The goal of Kelly D. Flemming, M.D., is to further elucidate the clinical outcomes in patients with cavernous malformations of the brain. How these lesions behave over time is important to patients who have them. Dr. Flemming and her colleagues are currently studying bleeding risk, seizure risk, risk during pregnancy and risk associated with various medications.
Over the years, Dr. Flemming has seen a disparity in the post-hospitalization treatment of stroke survivors, so another goal is to improve care as patients transition from hospital to home. This includes assessing and treating vascular risk factors, identifying patients at risk of rehospitalization and complications from stroke, and ultimately reducing further stroke and other vascular events.
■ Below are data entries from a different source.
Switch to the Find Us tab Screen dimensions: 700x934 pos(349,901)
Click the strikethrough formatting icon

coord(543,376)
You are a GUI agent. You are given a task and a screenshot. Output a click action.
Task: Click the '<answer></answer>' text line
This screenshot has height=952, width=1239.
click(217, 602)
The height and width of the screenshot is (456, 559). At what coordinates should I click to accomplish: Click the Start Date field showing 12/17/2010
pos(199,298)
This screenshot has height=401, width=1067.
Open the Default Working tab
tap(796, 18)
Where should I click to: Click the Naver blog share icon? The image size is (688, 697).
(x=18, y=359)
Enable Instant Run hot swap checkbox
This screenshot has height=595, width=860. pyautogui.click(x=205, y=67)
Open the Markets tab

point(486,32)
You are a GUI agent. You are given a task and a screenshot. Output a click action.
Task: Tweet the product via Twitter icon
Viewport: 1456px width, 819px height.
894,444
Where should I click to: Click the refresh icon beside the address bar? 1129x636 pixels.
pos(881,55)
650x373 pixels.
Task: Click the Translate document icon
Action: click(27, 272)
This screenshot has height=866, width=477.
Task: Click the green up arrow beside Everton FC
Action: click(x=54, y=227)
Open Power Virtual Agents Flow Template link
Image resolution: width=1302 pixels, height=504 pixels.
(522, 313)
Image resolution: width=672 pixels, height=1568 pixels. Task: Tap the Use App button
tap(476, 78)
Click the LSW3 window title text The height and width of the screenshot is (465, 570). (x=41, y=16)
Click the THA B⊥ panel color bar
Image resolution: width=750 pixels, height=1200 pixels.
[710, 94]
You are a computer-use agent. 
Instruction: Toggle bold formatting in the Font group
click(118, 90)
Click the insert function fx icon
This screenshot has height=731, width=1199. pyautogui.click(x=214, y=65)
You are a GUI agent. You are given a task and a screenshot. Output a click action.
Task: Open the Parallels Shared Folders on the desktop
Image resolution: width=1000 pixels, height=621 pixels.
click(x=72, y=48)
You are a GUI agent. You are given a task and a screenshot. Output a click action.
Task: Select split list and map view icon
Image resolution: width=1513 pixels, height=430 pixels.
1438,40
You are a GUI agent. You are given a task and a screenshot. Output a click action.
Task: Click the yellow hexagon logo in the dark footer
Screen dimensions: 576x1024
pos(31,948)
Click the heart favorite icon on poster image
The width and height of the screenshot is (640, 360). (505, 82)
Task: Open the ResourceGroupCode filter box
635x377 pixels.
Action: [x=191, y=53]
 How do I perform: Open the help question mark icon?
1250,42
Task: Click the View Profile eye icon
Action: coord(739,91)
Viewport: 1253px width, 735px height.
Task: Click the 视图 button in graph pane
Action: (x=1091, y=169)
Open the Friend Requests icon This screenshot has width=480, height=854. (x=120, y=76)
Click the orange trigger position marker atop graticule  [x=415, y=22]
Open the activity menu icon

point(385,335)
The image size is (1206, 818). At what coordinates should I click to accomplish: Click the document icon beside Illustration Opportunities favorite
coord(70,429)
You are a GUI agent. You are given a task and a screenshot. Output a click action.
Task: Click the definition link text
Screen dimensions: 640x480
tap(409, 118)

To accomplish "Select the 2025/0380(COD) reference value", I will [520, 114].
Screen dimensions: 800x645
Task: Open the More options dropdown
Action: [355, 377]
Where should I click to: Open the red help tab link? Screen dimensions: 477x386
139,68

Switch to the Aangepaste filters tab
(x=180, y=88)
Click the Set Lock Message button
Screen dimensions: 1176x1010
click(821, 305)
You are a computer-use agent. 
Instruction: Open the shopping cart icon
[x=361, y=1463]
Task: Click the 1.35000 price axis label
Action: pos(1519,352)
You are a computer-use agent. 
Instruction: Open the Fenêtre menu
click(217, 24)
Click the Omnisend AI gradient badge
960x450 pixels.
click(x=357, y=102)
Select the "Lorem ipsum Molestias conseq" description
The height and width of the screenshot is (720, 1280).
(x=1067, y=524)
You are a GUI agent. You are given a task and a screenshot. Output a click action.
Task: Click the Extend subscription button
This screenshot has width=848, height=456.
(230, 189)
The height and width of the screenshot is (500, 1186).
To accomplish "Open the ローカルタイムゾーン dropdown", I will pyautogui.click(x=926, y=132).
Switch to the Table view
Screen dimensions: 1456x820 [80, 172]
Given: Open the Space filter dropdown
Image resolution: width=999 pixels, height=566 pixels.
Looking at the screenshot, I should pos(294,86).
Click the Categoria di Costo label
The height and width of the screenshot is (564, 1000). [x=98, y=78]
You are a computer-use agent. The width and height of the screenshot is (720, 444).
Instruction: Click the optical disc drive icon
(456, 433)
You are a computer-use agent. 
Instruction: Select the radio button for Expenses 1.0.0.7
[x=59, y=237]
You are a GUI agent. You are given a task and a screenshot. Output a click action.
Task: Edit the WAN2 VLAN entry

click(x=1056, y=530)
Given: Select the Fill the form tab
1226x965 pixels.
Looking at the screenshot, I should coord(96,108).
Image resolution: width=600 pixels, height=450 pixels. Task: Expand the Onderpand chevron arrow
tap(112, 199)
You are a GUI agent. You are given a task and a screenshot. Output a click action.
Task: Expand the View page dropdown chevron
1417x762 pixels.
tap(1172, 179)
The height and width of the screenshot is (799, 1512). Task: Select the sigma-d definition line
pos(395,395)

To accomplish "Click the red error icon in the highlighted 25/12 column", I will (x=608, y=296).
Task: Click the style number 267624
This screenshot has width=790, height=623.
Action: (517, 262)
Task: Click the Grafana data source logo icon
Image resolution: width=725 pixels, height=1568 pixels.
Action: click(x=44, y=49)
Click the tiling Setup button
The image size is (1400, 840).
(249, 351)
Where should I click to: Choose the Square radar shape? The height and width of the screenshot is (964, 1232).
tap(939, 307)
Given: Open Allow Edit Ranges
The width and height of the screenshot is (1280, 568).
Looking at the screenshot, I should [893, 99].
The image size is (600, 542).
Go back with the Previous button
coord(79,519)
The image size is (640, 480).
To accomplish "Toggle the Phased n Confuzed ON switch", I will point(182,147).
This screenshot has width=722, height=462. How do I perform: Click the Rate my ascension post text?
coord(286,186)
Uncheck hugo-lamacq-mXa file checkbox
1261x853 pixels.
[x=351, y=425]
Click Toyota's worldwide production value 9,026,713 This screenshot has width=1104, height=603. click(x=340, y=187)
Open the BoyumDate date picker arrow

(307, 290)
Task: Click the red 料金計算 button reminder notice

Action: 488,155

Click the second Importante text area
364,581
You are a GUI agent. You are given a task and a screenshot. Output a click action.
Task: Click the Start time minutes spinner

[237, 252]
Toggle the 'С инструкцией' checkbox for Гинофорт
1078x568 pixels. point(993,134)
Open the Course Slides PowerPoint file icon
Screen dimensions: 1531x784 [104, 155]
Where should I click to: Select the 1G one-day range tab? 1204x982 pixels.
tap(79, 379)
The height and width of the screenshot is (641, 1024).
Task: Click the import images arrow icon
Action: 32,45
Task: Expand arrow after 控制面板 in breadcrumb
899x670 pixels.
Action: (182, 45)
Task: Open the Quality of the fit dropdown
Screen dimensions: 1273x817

Dr. Flemming works to do this from a patient-centered approach aimed at meeting a patient's goals.
- Natural history of intracerebral cavernous malformations
- Natural history of fusiform aneurysms and intracerebral dolichoectasia
- Stroke prevention and models of delivery
- Stroke center quality improvement and outcome
Significance to patient care
By further elucidating the natural history of cavernous malformations, clinicians can help patients know what to expect and ultimately prevent complications from these lesions. Knowing the natural history — what happens if you do nothing — can help physicians and patients compare the risks and benefits of surgery.
Improving patient care during transitions will potentially reduce rehospitalizations and recurrent vascular events. Aiming to do this from a patient-centered approach will hopefully lead to improved adherence to lifestyle changes and medication use.